Era esperto e un grande appassionato di cinema. Ha mai pensato di girare un film?
«La sua conoscenza del cinema era ampia e profonda. Amava in particolare il nostro cinema neorealista e quello americano, da John Ford a Billy Wilder, solo per fare due nomi. Non ha mai pensato di girare un film ma nel 1968 ha scritto con Maurizio Costanzo un testo teatrale intitolato Quell’angelo azzurro che si chiama tv».
Quanto la dedizione alla televisione e all’arte di Franco Simongini ha inciso sulla sua vita privata?

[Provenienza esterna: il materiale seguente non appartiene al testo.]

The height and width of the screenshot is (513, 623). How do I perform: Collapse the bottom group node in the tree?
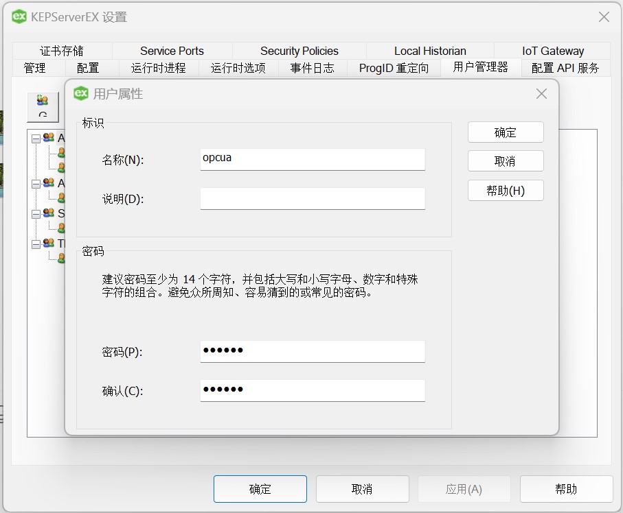coord(36,244)

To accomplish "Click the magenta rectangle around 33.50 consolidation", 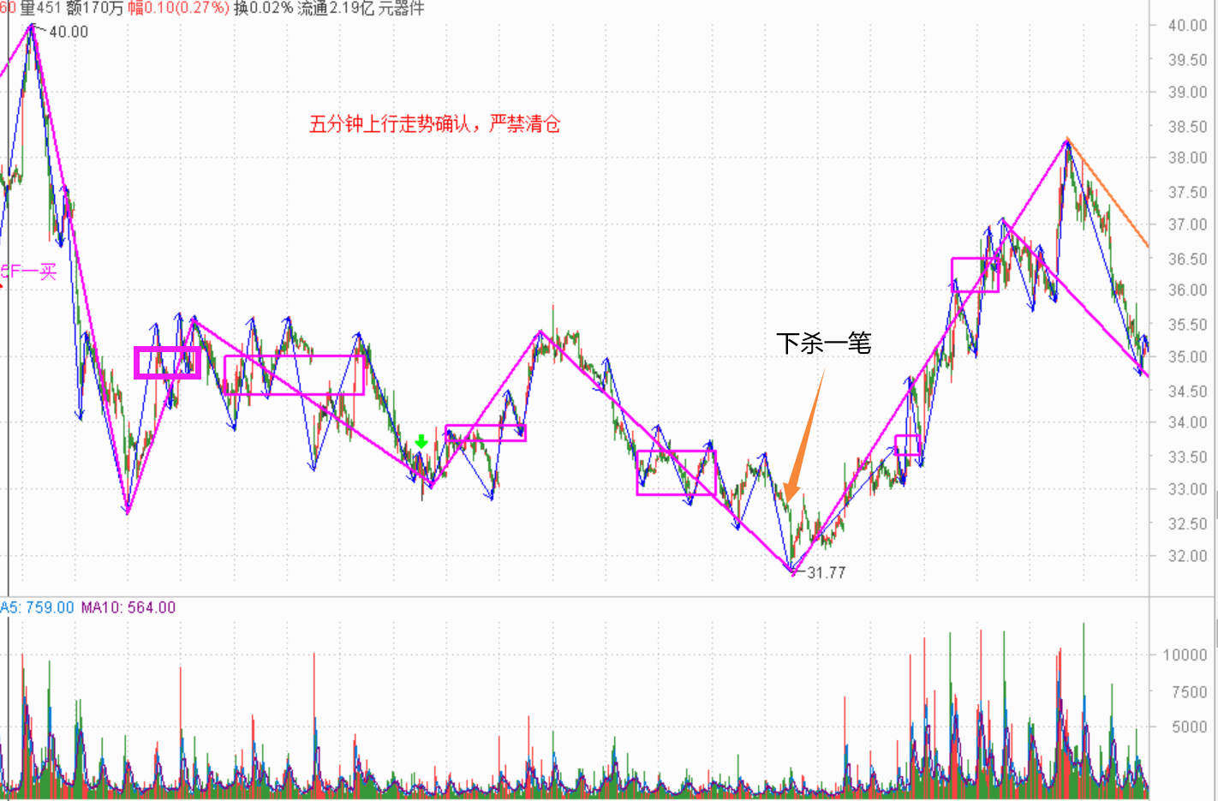I will click(x=676, y=473).
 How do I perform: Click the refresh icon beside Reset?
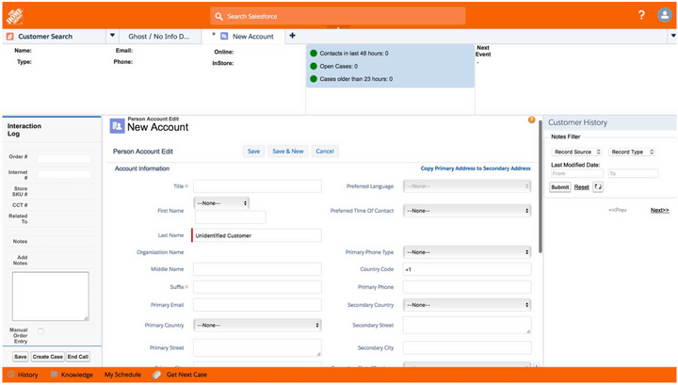pyautogui.click(x=597, y=187)
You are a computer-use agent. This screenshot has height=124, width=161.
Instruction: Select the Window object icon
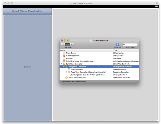(64, 58)
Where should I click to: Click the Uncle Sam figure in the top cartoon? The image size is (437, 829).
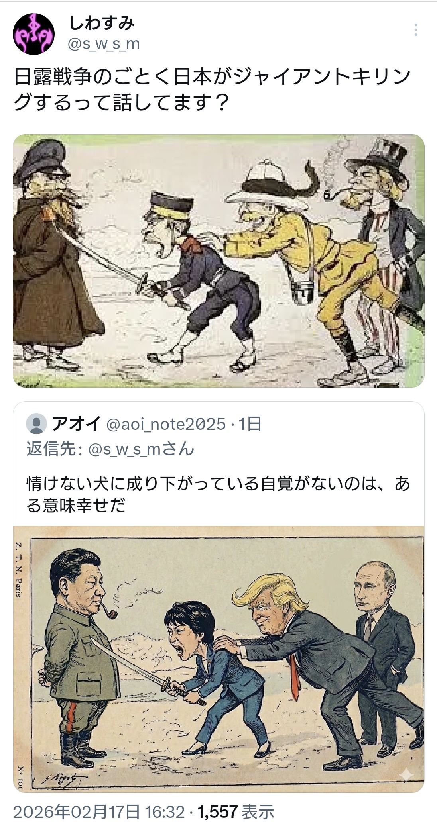pyautogui.click(x=383, y=255)
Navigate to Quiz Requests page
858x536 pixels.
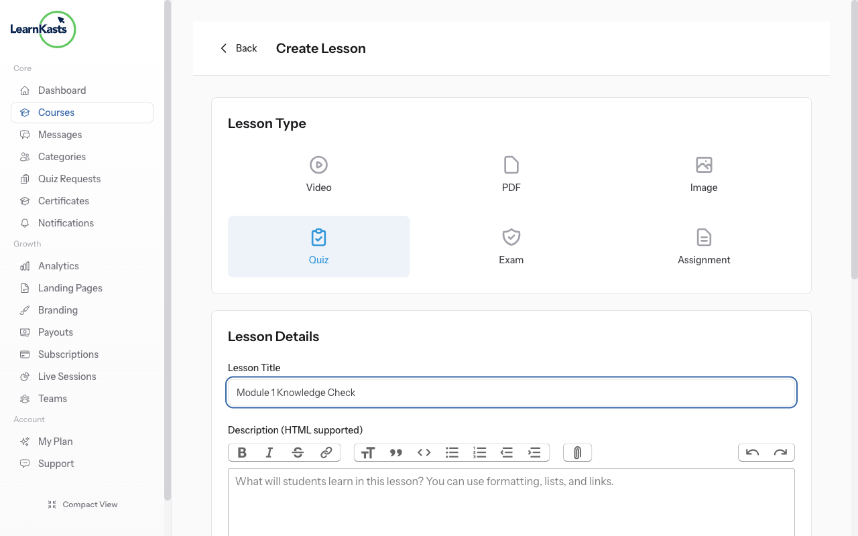click(69, 179)
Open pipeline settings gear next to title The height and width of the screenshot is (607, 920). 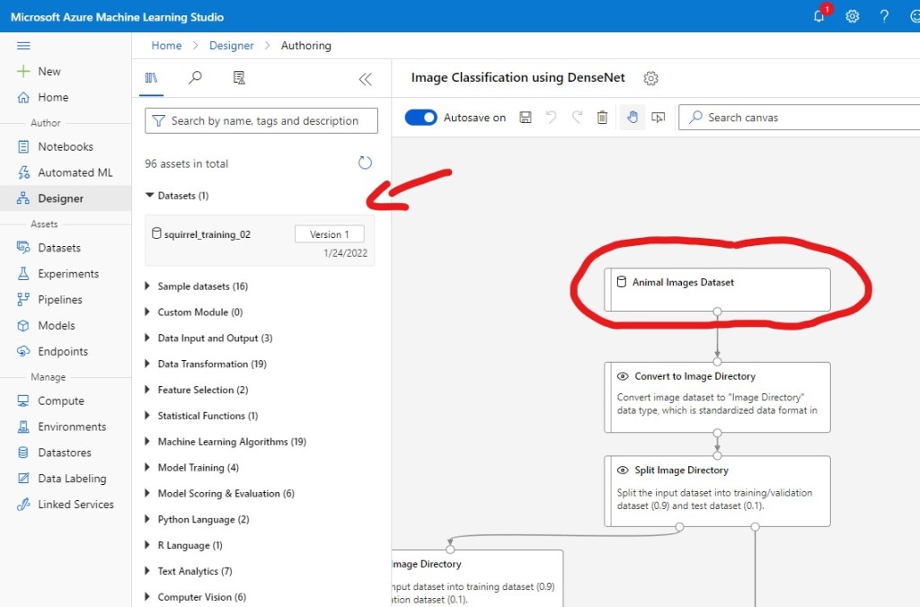(651, 78)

«Arte e attività registica facevano costantemente parte della nostra vita familiare. Io e mio fratello Raffaele, che ha curato con me il libro su nostro padre, accompagnavamo molto spesso Franco negli studi degli artisti anche durante le riprese. È stata una “scuola” formidabile: da ragazzi parlavamo in tutta libertà con de Chirico, Marino Marini, Burri, Dorazio, Manzù, Guttuso, Schifano, ecc. e da tutti imparavamo qualcosa di unico sugli aspetti tecnici, poetici e spirituali che innervano le vere ricerche artistiche. Sono stati anni irripetibili».